Even after I learned that “GMA” had edited Walensky's interview in a way that removed some context about the data she was referencing and read fact checks that made it clear she was describing the findings of just one study of vaccinated people rather than the general population, I was still angry.
The political right's attempt to use the video clip to prove their point about Covid-19 deaths — that otherwise healthy people had nothing to worry about — made me feel like chronically ill people were being used as political pawns. The right was using my potential death to spur distrust in the government and in medical professionals who are recommending we take precautions against Covid.
Using this video, the right was arguing that Covid-19 is no big deal, so people shouldn't be mandated to wear masks or get vaccinated. But that completely disregards the reality that Covid-19 is a dangerous and potentially deadly illness for millions of people in the U.S. with a chronic disease.
Sure, contracting Covid-19 might feel no worse than a seasonal cold for you, but does the inconvenience of listening to medical professionals and wearing a mask or getting vaccinated outweigh my right to be alive?
But I didn't just feel angry at the right's efforts to minimize the death of chronically ill people to slam the CDC; there are dualities to this whole thing.
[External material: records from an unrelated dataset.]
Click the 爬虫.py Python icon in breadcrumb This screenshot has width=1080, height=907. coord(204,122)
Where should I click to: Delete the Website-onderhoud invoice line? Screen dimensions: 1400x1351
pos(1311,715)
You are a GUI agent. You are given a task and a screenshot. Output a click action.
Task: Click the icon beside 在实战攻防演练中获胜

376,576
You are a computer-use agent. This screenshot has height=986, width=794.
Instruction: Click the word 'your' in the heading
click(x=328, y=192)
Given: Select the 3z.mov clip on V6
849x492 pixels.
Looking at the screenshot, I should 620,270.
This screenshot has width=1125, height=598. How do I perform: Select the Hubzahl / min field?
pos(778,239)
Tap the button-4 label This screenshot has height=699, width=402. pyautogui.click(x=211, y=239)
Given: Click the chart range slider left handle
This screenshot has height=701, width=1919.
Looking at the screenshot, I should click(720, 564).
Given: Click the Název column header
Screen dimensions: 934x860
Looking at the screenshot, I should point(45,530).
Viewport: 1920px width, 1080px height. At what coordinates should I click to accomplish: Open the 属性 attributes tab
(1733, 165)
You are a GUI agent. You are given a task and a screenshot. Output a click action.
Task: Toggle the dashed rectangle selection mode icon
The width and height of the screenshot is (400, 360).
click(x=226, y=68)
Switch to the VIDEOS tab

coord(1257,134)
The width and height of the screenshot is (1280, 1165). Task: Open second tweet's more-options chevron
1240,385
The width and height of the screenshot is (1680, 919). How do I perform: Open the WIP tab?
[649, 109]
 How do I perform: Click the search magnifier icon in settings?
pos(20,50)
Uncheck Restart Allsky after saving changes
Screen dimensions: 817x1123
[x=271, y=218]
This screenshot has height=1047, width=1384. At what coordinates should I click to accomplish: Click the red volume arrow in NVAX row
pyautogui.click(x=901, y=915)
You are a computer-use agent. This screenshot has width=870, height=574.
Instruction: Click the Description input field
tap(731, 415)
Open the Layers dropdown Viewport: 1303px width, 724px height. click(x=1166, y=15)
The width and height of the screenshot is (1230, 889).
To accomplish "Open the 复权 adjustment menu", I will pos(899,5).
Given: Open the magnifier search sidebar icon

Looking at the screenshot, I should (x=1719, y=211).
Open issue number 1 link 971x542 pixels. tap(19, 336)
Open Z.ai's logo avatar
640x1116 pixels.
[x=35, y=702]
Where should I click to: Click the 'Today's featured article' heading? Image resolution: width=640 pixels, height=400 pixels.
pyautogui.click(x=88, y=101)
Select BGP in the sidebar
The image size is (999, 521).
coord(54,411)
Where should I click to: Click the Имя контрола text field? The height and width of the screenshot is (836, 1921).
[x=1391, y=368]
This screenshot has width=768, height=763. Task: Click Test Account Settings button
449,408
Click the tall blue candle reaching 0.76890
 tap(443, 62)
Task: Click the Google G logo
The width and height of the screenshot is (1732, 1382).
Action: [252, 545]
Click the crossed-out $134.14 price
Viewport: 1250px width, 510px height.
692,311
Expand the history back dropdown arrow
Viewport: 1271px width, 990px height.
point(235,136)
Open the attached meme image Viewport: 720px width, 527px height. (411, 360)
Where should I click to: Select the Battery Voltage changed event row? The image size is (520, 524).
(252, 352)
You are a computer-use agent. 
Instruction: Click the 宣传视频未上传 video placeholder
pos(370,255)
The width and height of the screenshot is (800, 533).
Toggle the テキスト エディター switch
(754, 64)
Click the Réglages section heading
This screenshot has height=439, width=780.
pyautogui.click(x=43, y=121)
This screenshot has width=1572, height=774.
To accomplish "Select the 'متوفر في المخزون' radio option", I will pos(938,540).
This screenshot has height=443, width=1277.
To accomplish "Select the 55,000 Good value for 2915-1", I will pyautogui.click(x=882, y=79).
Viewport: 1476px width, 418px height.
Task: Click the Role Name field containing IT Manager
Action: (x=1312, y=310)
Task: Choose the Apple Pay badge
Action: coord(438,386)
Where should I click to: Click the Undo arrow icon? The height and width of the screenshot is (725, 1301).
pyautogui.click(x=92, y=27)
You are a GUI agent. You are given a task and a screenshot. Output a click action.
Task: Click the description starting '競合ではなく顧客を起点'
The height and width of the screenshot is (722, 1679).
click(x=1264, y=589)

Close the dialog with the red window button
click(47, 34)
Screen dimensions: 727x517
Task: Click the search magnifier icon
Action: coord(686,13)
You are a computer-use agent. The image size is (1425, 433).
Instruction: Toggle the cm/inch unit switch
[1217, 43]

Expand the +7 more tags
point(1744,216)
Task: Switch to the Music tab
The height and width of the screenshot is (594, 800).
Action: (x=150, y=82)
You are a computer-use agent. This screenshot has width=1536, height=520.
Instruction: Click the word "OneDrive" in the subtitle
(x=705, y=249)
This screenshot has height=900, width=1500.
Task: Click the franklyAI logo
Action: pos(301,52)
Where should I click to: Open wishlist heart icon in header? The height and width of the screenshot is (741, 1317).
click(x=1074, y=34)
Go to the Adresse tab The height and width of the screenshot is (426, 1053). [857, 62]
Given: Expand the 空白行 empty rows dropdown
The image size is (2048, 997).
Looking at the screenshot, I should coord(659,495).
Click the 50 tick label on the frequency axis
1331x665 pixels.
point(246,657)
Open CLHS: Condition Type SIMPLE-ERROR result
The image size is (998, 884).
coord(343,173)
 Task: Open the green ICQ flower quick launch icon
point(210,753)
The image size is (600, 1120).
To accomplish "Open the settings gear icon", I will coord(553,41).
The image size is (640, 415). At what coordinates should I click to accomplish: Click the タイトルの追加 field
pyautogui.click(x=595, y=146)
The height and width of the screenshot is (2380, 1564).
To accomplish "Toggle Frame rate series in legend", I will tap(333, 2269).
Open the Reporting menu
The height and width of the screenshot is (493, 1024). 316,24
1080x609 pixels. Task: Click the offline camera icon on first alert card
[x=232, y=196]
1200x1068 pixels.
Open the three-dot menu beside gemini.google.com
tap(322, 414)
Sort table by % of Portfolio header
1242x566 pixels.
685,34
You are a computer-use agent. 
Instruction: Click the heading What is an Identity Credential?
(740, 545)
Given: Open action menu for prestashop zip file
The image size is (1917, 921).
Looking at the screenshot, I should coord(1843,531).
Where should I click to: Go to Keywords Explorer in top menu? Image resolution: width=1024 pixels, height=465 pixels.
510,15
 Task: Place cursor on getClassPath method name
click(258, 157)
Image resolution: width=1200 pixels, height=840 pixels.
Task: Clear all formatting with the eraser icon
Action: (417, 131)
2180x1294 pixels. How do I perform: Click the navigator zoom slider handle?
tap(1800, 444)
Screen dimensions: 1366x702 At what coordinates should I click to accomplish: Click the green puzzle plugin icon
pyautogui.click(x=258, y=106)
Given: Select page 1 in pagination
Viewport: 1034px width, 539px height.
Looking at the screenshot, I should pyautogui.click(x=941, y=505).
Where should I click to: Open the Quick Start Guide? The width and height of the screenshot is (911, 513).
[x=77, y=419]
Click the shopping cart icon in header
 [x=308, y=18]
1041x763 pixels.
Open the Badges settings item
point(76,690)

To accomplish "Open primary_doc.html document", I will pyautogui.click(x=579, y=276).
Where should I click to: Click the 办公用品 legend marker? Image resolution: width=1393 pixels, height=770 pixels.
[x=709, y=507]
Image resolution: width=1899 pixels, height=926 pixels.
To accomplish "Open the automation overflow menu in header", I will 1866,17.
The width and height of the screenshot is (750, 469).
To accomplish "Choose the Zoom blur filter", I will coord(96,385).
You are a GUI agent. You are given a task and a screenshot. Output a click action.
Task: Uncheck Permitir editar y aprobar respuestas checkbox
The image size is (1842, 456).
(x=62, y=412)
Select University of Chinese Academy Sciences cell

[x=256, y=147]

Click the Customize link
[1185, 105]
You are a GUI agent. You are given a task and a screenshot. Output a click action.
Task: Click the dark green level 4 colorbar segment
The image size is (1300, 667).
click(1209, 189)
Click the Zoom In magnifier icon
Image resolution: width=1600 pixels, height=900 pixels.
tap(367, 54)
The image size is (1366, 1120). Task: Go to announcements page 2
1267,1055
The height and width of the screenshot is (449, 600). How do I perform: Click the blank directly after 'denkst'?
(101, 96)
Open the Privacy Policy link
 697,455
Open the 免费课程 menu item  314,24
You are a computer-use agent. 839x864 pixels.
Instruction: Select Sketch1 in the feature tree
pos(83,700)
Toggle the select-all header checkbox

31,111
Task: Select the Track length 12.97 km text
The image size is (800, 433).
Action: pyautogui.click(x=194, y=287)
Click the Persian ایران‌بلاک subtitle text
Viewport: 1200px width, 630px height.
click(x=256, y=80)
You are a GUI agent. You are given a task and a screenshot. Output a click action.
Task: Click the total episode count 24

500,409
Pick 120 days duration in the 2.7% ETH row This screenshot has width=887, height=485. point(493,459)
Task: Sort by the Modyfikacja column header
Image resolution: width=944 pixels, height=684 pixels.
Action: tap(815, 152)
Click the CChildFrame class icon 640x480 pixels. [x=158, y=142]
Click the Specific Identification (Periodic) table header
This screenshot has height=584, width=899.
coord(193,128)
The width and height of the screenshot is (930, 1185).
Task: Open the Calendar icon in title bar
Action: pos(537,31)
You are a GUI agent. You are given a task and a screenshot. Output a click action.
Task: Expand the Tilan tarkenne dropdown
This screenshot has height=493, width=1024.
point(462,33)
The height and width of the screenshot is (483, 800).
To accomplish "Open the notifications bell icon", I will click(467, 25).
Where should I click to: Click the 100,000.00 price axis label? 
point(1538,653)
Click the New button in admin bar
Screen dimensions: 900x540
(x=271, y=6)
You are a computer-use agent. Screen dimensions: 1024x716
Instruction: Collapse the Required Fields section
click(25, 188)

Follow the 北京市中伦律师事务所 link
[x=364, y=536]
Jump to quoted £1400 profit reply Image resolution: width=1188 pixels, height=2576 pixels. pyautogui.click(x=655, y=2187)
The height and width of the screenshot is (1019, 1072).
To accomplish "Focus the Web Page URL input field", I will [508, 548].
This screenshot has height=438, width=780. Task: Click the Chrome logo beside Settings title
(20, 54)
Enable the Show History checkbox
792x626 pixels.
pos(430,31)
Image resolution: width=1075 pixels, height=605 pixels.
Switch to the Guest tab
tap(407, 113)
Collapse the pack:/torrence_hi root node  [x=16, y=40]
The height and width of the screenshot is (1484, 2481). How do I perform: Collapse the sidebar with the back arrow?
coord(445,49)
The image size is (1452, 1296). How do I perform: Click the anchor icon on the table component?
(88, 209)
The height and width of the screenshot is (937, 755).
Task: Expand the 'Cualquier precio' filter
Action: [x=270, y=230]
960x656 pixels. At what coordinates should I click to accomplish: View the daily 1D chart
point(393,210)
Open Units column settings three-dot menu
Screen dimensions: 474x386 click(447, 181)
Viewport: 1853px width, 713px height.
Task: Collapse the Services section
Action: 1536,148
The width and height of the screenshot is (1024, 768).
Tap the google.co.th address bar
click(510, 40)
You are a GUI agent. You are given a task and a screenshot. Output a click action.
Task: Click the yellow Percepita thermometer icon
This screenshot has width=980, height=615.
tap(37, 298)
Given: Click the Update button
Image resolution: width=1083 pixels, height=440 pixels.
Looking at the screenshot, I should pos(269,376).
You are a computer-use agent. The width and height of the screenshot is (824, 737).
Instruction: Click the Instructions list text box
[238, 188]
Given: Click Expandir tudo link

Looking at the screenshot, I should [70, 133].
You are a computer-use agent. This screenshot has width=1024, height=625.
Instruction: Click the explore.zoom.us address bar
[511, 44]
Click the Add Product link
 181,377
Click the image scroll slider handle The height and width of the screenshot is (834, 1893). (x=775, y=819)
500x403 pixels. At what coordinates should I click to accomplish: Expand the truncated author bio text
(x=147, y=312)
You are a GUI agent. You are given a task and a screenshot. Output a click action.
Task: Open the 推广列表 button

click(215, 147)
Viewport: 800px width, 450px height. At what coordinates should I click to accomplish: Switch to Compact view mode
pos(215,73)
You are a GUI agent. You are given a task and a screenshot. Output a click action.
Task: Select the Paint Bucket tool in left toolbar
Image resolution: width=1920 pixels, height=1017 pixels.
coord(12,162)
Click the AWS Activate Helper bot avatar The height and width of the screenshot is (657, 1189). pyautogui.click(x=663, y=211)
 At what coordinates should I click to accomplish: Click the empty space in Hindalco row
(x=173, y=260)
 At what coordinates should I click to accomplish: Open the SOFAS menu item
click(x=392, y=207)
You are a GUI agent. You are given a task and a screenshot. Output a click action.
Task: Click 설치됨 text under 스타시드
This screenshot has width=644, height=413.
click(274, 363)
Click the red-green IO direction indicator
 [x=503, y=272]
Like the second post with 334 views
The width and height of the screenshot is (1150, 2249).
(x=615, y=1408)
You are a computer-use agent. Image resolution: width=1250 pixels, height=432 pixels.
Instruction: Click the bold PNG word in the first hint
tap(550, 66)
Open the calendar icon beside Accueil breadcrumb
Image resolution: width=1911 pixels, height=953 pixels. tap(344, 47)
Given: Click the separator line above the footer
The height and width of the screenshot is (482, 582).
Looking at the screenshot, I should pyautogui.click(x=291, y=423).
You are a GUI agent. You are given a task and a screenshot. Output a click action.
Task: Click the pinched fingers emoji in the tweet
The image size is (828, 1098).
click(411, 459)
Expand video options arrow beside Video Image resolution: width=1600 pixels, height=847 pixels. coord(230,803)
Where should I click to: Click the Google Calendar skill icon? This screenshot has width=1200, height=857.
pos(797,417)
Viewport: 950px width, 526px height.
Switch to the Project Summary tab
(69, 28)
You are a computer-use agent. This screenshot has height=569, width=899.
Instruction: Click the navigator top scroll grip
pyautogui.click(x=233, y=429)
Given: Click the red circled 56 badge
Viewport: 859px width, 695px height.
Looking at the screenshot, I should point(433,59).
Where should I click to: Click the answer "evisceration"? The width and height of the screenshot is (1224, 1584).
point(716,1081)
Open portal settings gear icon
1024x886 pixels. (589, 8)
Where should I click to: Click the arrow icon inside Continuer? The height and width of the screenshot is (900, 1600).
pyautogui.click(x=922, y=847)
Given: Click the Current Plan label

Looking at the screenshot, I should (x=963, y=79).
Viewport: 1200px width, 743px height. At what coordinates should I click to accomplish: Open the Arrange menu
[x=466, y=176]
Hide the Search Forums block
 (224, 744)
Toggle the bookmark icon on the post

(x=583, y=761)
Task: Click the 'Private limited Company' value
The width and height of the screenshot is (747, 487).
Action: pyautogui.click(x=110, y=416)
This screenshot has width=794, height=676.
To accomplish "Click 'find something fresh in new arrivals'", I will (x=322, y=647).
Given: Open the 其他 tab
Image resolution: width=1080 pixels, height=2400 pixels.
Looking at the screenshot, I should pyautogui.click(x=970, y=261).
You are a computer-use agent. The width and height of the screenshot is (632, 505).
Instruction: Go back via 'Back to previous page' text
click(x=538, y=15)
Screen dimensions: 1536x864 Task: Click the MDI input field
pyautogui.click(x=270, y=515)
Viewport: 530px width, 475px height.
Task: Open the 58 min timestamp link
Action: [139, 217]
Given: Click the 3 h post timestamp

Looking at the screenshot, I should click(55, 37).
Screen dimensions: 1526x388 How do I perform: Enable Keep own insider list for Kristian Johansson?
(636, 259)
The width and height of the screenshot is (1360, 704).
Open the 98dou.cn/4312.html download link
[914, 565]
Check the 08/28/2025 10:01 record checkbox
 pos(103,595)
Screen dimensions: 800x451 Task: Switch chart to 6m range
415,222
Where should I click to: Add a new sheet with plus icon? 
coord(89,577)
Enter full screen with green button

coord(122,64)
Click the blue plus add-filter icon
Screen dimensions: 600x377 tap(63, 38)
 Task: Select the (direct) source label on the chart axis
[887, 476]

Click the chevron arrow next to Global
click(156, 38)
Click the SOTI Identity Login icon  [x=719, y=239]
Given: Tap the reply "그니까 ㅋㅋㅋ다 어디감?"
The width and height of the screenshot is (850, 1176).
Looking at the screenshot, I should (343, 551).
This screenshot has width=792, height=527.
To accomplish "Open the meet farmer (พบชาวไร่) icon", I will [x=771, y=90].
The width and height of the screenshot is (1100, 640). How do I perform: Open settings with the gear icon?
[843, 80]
I was also infuriated that Walensky and the CDC at large were once again casting chronically ill and disabled people as "other" and as ultimately not part of the public she was addressing on national television.
In the full interview clip, Walensky described the results of one federal study that found that out of a group of 1.2 million fully vaccinated people from December 2020 to October 2021, 36 people died, 28 (or 78 percent) of which had four or more risk factors.
"So really, these are people who were unwell to begin with. And yes, really encouraging news in the context of omicron," she said. "And yes, we're really encouraged by these results."
Walensky was basically saying that you probably don't have to worry if you are healthy and vaccinated. It's like looking for a silver lining in my incredibly dark gray cloud. I am one of those people who is "unwell to begin with." I'm vaccinated, wear a mask, socially distance myself from others, yet I still have to worry.
I am still at risk of getting extremely sick or dying, and that's met with a lot of resistance and shoulder-shrugging on both sides of the aisle.
Studies like these have continuously been used to put people at ease and feed into the one thing everyone wants to hear: that they're going to be fine. But the reality is, it's the luck of the draw who is chronically ill and who isn't. People think that my life and experiences are out of the realm of possibility for them, their partner, parents, son, daughter or friend. But it's not, and it's terrifying to admit that.
And not everyone who is watching these television interviews and government briefings is healthy, so why are they not part of the conversation? It would be helpful if medical and government officials directly addressed chronically ill and disabled people during this pandemic, too. It would've been so helpful to hear Walensky say on "Good Morning America" that all people need to take precautions because a significant part of the population is still at risk in this pandemic.
Despite the flaws in Walensky's sentiments, the CDC is also our only hope to protect people like me. This is not a political issue; it's a human issue. Let's have a little more compassion for people, and let's stop using the illnesses and deaths of others as a bullet point in your argument.